Jagdtiger Henschel Interior. Part I. The Firewall

The jagdtiger was the heaviest tank destroyer to see production during world war II. Its menacing hulk has long been a popular modeling subject. A couple of after market interior kits for the jagdtiger have been produced but in my opinion lacked in detail and overall "buildability". Using one of these kits, I started a little over a year ago to build a Porsche jagdtiger with interior. After six months of research, kit modification and scratch building efforts I realized that the time I was putting in would be better spent by starting from scratch. I contacted Brian from AM and the work started. After an additional 6 months of research and design we have finally arrived at a finished product. With nearly 500 metal and resin parts, we believe this to be not only an accurate replica of the jagdtiger interior but perhaps one of the most detailed and accurate interior kits available in 1/35th scale.
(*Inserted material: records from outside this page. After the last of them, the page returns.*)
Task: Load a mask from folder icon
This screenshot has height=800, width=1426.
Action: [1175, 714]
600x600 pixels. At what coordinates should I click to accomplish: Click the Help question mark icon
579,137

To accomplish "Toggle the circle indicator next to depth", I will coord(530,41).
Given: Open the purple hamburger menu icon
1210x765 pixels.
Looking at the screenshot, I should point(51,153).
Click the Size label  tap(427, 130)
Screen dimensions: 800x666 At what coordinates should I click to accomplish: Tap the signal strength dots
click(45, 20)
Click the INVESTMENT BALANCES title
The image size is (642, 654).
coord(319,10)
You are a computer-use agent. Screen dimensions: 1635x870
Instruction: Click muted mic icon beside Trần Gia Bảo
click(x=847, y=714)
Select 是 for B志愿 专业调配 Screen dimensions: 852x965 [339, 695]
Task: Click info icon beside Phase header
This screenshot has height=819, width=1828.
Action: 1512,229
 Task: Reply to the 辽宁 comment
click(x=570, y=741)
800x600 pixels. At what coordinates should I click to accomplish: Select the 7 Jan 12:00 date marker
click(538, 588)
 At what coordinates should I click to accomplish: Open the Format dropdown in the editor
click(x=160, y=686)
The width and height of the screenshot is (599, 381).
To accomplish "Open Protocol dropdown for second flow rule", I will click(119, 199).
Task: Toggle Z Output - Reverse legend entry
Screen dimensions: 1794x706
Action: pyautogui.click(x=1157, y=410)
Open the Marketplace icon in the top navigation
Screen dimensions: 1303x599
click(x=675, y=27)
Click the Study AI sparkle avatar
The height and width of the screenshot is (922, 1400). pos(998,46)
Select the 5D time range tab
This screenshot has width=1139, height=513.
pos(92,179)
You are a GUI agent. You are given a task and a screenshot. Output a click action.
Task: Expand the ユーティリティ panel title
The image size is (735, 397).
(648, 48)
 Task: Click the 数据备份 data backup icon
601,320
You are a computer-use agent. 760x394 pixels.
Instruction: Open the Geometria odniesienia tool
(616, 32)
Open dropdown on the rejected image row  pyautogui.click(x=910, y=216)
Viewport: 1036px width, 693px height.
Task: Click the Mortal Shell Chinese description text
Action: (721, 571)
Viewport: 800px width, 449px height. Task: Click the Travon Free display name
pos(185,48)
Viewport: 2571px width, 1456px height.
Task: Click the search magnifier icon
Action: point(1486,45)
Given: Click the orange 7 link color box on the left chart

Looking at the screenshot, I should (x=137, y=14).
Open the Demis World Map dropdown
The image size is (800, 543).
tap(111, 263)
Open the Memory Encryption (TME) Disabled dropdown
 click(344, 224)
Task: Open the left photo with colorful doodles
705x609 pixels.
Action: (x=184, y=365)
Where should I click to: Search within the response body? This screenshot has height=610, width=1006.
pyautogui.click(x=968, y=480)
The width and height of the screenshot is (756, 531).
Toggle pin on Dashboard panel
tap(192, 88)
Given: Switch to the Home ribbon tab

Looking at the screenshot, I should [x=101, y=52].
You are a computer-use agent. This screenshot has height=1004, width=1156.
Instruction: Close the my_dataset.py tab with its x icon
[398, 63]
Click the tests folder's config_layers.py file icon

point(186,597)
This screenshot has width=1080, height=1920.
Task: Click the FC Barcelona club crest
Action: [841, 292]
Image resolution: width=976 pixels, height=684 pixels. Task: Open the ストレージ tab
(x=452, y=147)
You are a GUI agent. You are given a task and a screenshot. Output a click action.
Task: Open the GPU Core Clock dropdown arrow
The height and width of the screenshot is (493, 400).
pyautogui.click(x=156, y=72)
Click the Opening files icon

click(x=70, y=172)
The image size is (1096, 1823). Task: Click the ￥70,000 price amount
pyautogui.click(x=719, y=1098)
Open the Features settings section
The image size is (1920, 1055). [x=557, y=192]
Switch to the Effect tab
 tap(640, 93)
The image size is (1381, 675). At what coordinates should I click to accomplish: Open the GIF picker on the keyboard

The purpose of this blog will be to show the kits highlights and to use it as a forum to discuss any of our research arriving at the design. I would like to state from the start that goal of this project was to produce a replica...not merely a model. I think those of you who decide to tackle this kit will find a challenging but well designed and buildable kit. The construction of the interior alone will take between 30-50 hours for the average advanced modeler. Parts we felt might be too time consuming and perhaps too difficult to reproduce were cast in resin. Once again, your efforts to build this as designed will be rewarded not with simply producing a model but a 1/35th scale replica of the jagdtiger interior.

I began with the intention of modeling the porsche vehicle. Early on from my efforts with the Dragon kit's roof, we realized that removing the roof and either replacing it with a resin one or trying to salvage the roof from the kit would be too difficult for most to attempt. For this reason, we redirected our efforts towards modeling the Henschel vehicle and chose the Tamiya kit with its removable roof. Admittedly, the tamiya kit has a quite a few undesirable ejection marks throughout the interior and the roof has to be reworked a bit but overall it provides a great base for building a Henschel vehicle with a highly detailed interior.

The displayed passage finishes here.